Il y a le projet tel que l’artiste l’a rêvé et celui qui a eu lieu, pour l’ensemble des 177 enfants y ayant participé. Est-ce que l’un est plus réel que l’autre ? Le rêve est-il vraiment venu s’apposer sur le drap, où on l’attendait ? Au jour de la première sieste collective, tandis que les élèves s’amusaient avec le vent, oubliant momentanément la vision et les consignes de l’artiste, j’ai entrevu une manifestation furtive, un peu brouillonne, qui cherchait à s’instaurer. Jouer avec la butte, avec le vent, avec les draps, avec le fait d’être ensemble, feindre enfin le sommeil : au sein de la structure proposée, les enfants ont trouvé, comme toujours, une brèche à explorer. Et c’est possiblement dans le mouvement impré­visible des draps, dans ce qu’ils déplacent d’air, que les rêves des enfants se sont fait entendre. 

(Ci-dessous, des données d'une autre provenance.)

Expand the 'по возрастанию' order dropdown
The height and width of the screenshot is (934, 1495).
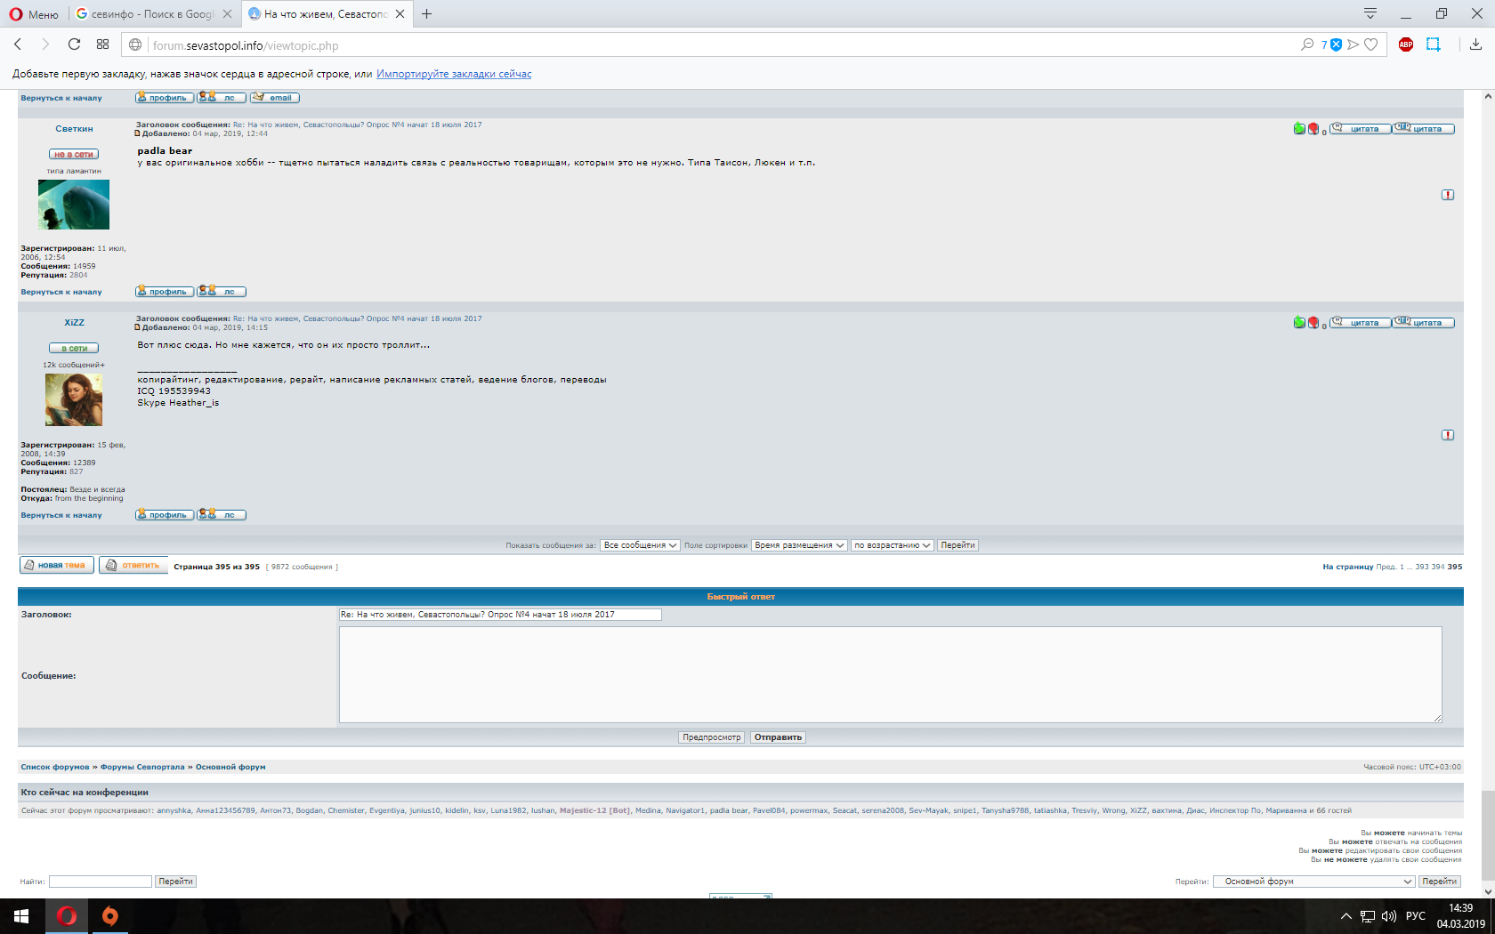tap(892, 545)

(1) Projet réalisé en collaboration avec l’École Jeanne-LeBer, la St. Gabriel Elementary School et le CPE Les enfants de l’Avenir.

(2) Je tiens à remercier Sylvaine Chassay de m’avoir accordé son temps pour un entretien, et de m’avoir donné accès à ses notes sur le projet, deux sources essentielles dont sont tirées les citations présentées dans le texte.